Exterioridade pura, corrói o sujeito da representação. O eu reiterado que o narrador dissemina no texto não fixa nenhuma identidade, antes a pulveriza (...). Máquina histérica, a enunciação é ritmada pela repetição, o que pode ser associado à forma industrial da produção cinematográfica (FAVARETTO, 2001).

O texto se organizou em curtos capítulos, sem título e cuja ligação é feita somente pelo “eu” que não fixou uma identidade. Não notamos clima de festa em PanAmérica. Há redundância, desgaste e pesadelos que se referem sempre a desejos interditos pela sociedade. Talvez PanAmérica seja a narrativa de um “eu” dominado que se viu obrigado a conviver com as ficções do dominador: com elas se choca, agride ou penetra, mas não consegue criar as próprias. A narrativa de PanAmérica por vezes citou pormenores, mas se distanciou bastante de uma narrativa realista à moda de Hollywood, que nos pareceu ser sua matéria-prima. As estrelas de Hollywood são ridicularizadas e postas em papéis que jamais viveram nos filmes. As cenas que Marilyn chegou a protagonizar em PanAmérica se aproximaram do pornográfico, em tudo diferentes da ingenuidade de um filme como estrelado por ela e citado no decorrer da narrativa, Bus Stop. Os acontecimentos são narrados para um olhar de fora, com uma objetividade técnica, excluindo-se, na maior parte das vezes, qualquer envolvimento afetivo. Ainda Segundo Favaretto:

O vazio de realidade é a sensação que fica ao final da leitura. Mais propriamente, a volatilização do simbólico na narrativa, com o que não se tem mais um romance, mas uma ficção objetiva em que toda a história é desarticulada, por efeito da técnica narrativa, é reduzida a acúmulo de clichês, objetos, materiais e comportamentos industrializados que, segundo Agrippino, têm uma ‘presença superior’.

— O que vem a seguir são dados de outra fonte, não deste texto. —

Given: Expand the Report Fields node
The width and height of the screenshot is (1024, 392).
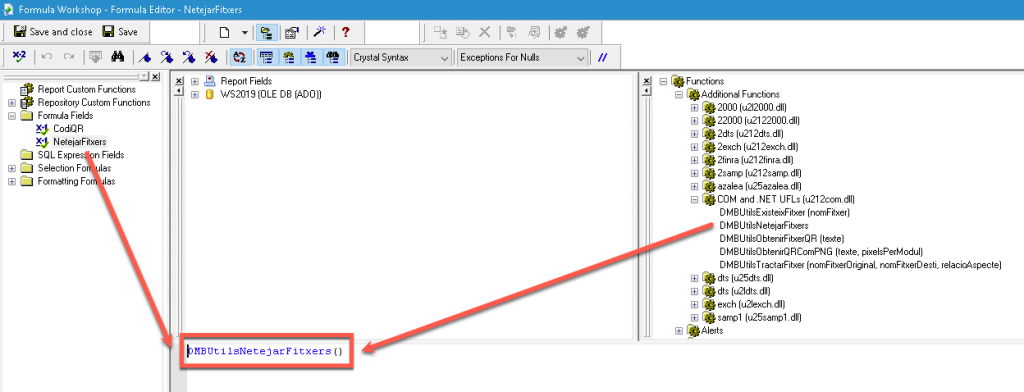Looking at the screenshot, I should click(195, 81).
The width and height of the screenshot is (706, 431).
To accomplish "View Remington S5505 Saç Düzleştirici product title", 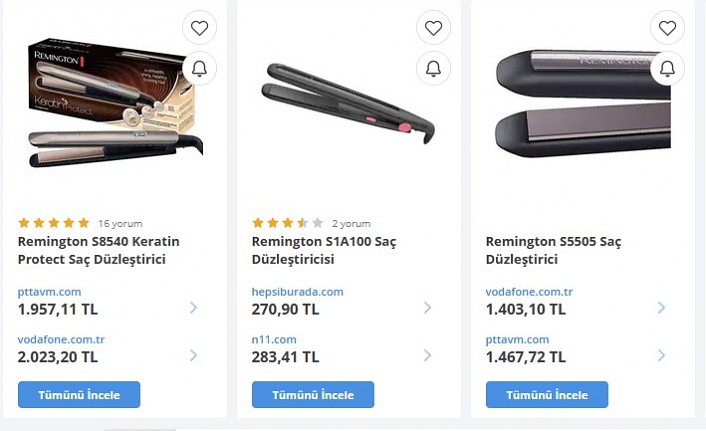I will 553,250.
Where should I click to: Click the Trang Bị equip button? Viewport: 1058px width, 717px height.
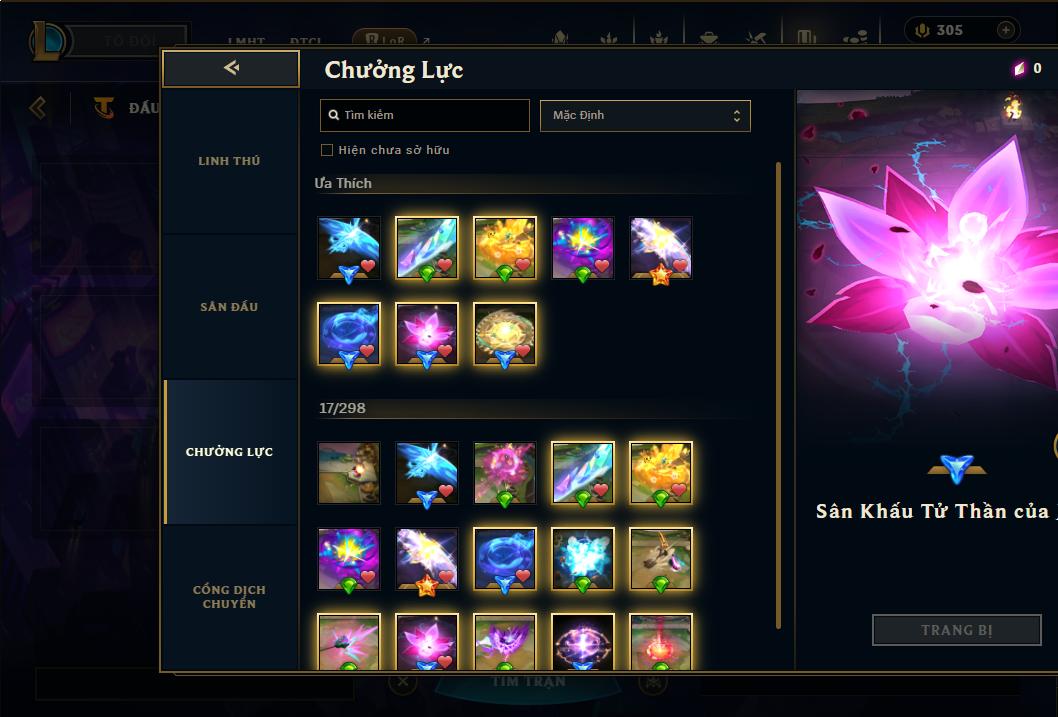[957, 630]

Neste contexto, a ambivalência domina até o caos final, sem que surja qualquer sinal de uma nova ordem. Um fenômeno, uma palavra, um pensamento, todos oscilaram entre uma coisa e outra. Retornamos a Favaretto:

A falta de fé no poder da palavra, diz ele, levou-a ao que denominou ‘texto de desgaste’, todo calcado nos estereótipos, restos e cacos da cultura de consumo, significantes-objetos industriais prontos para a circulação, em que o desejo é reificado (FAVARETTO, 2001).

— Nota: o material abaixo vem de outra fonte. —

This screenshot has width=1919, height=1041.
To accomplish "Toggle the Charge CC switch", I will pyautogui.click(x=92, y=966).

Assim sendo, focalizemos o objeto do desejo por excelência que é Marilyn Monroe. O narrador comentou a respeito dela: “Eu levantei-me depois de algum tempo e Marilyn Monroe disse que estava com medo e que era perigoso ela ficar grávida (AGRIPPINO, 2001, p.117). Logo, poucas páginas adiante, o narrador se viu às voltas com um agressivo exército de fetos, que nos pareceu um símbolo da culpa e do temor associados à sexualidade, num mundo em que o campo da sexualidade passou a ser campo da vida privada por excelência:

Marilyn Monroe agachou sobre os joelhos, abriu as pernas e lançou um horrível lamento, e de sua vagina vermelha escapou em grandes hordas o exército de fetos. A multidão minúscula de fetos abandonou o útero de Marilyn Monroe armado de lanças e espadas (AGRIPPINO, 2001, p.217).

Assim como neste momento acima a sexualidade foi relacionada a um produto asqueroso, mais adiante a liberdade e sua representação (a famosa estátua em Nova York) foram também transfiguradas negativamente:

Primeiro a estátua de concreto mexia vagarosamente e depois aumentou a velocidade e logo em seguida a massa humana estava transformada numa pasta de carne e a Estátua da Liberdade levantou com ambas as mãos o imenso depósito e sorveu a pasta de carne. (AGRIPPINO, 2001, p.217)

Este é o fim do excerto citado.